Even though there are fears that our current interpretation of AI technology is due to hit a ceiling around 2026, the industry is still evolving with every new initiative released. The latest initiative is Microsoft’s Vall-E, and it can replicate and mimic human speech in a matter of seconds.
The impressive part here is that this isn’t the first time that a company has attempted to create an AI that can mimic human speech. However, previous attempts have routinely proven how difficult and time-consuming such an enterprise is. The core issue seems to be that it takes far too long for these systems to learn individual voices, not to mention the vocal intricacies that each person instinctively employs.
Microsoft has done something truly remarkable here. Vall-E has astonished almost the entire tech community with the way that Vall-E is able to replicate and mimic human speech in an incredibly short time. In fact, it only takes a few seconds. When we say a few seconds, we truly do mean no more than a few seconds. On average, Vall-E only needs around 3 seconds of speech to be able to replicate someone’s voice, intonation, and general vocal idiosyncrasies. These few seconds of speech required to train Vall-E in replicating a human voice has gone down as the smallest sample size that the industry has ever seen.
If you’re interested, researchers at Cornell University recently released a paper on how Vall-E works. The paper also breaks down all the differences between Vall-E and other text-to-speech synthesizers.

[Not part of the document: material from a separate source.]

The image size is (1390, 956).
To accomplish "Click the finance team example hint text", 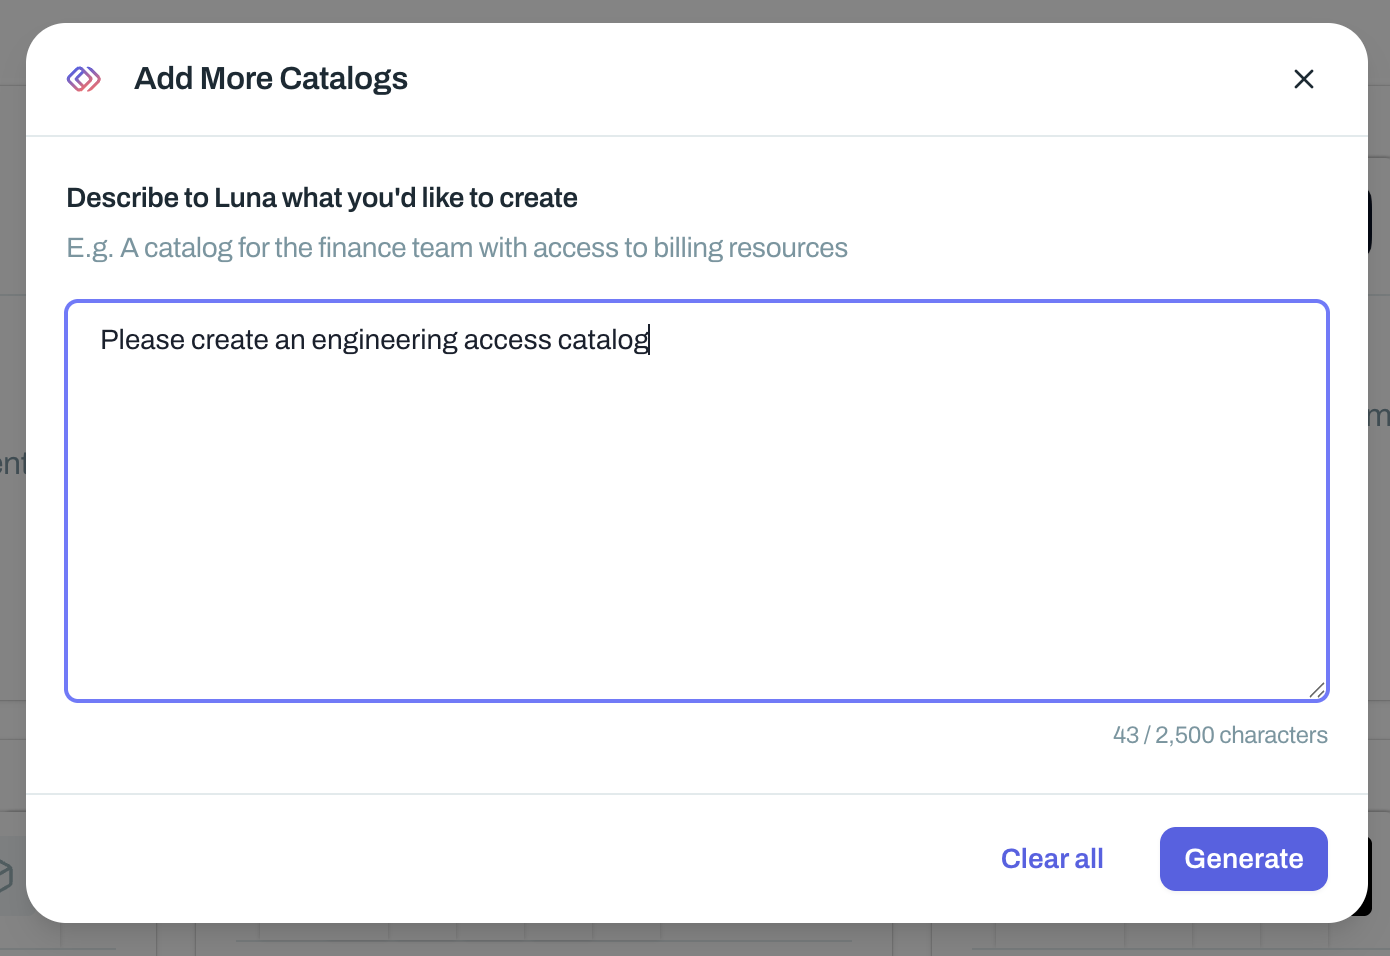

Here is an excerpt from the paper that’ll impress science and technology wards. ‘Large-scale data crawled from the Internet cannot meet the requirement, and always lead to performance degradation. Because the training data is relatively small, current TTS systems still suffer from poor generalization. Speaker similarity and speech naturalness decline dramatically for unseen speakers in the zero-shot scenario.’
‘VALL-E significantly outperforms the state-of-the-art zero-shot TTS system [Casanova et al., 2022b] in terms of speech naturalness and speaker similarity, with +0.12 comparative mean option score (CMOS) and +0.93 similarity mean option score (SMOS) improvement on LibriSpeech. VALL-E also beats the baseline on VCTK with +0.11 SMOS and +0.23 CMOS improvements.’
In simple terms, very smart researchers at Cornell University have found a way to do something that was thought to be relatively impossible. As GHacks recently reported, Apple Books has released an AI tool that can turn any book into an audiobook.
However, the utility has faced harsh criticism over the way the tool sounds. I listened to the utility at work and found it pleasing, but others have not been as kind. The release of a tool like Vall-E, however, could possibly revolutionize the audiobook industry and intensify the good work that Apple has initiated.